'I try to incorporate Asian sounds'

'I try to incorporate Asian sounds'

When we think of reggae, people like Bob Marley, Peter Tosh, Johnny Nash and Shaggy feature in our minds. But the rhythmic beats from Jamaica have slowly penetrated Asia, and in the process, they have acquired a taste of their own. Artistes like Sasi the Don have given a new identity to the music form by adding influences from his surrounding.

Sasi, as he is popularly known as, is a Malaysian reggae sensation, who took to the genre in college when everyone else his age was listening to boy bands. “I heard reggae for the first time when I was in college.

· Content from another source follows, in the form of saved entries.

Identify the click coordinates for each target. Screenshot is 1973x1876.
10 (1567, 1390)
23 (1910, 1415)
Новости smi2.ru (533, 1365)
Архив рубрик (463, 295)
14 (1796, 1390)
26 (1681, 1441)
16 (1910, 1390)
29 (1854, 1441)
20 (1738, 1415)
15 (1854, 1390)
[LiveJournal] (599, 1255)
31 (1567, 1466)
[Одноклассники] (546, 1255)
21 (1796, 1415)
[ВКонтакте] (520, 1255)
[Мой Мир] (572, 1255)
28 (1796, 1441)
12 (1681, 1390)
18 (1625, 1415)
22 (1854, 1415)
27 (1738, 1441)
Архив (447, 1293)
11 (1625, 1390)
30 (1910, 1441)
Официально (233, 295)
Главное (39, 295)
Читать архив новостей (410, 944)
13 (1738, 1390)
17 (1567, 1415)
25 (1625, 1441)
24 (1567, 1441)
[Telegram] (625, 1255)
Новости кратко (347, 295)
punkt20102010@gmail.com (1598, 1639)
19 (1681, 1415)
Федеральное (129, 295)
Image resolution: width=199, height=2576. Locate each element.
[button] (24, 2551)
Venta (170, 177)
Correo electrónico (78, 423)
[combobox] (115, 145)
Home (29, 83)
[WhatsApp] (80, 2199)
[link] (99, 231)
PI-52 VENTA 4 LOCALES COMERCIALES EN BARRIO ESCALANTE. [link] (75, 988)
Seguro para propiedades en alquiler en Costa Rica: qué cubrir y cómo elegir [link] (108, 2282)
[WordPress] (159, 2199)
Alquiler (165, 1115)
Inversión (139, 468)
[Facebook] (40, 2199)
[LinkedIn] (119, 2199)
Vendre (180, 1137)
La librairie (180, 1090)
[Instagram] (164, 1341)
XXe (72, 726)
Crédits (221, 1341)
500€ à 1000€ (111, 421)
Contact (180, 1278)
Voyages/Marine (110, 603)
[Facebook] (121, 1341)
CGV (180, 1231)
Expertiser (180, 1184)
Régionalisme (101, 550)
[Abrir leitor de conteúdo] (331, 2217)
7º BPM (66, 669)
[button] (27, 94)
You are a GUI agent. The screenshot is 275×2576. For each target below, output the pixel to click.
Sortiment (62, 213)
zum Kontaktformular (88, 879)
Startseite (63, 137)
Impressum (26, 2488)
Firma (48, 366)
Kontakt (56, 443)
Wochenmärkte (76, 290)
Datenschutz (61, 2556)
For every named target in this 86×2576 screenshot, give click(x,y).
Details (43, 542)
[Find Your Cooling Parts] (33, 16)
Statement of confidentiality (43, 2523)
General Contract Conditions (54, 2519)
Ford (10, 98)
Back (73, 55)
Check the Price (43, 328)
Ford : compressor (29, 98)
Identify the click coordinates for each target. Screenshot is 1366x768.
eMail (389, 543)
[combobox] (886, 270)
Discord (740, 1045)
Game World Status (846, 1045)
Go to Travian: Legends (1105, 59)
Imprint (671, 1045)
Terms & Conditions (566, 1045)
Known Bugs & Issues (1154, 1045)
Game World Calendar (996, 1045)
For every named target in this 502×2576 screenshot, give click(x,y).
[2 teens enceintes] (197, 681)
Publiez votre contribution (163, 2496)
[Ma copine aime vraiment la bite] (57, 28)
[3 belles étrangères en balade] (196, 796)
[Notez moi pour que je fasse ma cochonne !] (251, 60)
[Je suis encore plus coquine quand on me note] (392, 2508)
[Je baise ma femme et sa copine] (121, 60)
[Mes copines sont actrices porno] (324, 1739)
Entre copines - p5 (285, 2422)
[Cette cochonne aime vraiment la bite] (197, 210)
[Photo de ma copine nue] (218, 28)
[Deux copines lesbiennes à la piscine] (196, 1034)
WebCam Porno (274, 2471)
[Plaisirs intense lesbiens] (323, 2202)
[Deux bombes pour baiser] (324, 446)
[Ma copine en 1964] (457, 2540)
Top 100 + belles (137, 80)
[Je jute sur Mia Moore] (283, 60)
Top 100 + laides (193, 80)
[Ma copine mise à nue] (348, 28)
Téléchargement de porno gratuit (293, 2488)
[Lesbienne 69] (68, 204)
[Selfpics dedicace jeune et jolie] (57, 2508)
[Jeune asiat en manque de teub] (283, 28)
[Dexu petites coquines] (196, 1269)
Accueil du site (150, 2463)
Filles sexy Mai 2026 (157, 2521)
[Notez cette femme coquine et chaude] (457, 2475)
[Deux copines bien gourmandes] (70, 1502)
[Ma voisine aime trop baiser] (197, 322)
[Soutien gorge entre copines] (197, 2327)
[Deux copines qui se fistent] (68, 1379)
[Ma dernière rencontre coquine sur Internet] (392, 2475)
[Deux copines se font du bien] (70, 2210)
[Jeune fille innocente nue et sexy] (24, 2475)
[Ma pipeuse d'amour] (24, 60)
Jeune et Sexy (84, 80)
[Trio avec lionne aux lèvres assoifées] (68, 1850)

This was back in the 90s, during my college days. It sounded different and interesting. But most people then were listening to either Vanilla Ice or boy bands. I preferred artistes like Shaggy,” he says. He adds that reggae complemented his growing interest in music. “I started out as a DJ...I didn’t plan to be a singer.”

While most people mimic reggae artistes of the West and do a poor job of it, Sasi has carved a niche for himself. With roots that bring him back to South India, he explores the cultural diversity of the various countries that he has access to.

“I try to incorporate Asian sounds into my reggae music.” He sings in English, Tamil, Malay and Hindi.

He will be paying a tribute to India through his international debut album, titled ‘Hello India’. “These days, people are getting more exposed to different genres of music like hip-hop and reggae. And we hear it outside of movies as well; there are many good singers in India. I want to take my music to the youth of India, I want everyone to hear it. Through this album, which has 14 songs (12 lyrical ones and two instrumentals), I want the brand name of ‘Sasi the Don’ to become more popular.” The album will have three Tamil songs and 11 English ones.

Talking about some of the songs, he says, “The title track, ‘Hello India’, is about what it means to be an Indian. Just because my grandfather was born in India, it doesn’t make me an Indian. It’s about my longing for the country, the journey here and how I explored it. In the last three years, I have visited India over 25 times so that I can get to know the people and the place. This is not just a business deal for me.”

When asked who are the artistes who inspire him, he quips, “AR Rahman. Most people don’t realise but ‘Mustafa Mustafa’, which is so popular, is a reggae mix. And Apache Indian – I’ve already gotten a chance to work with him.”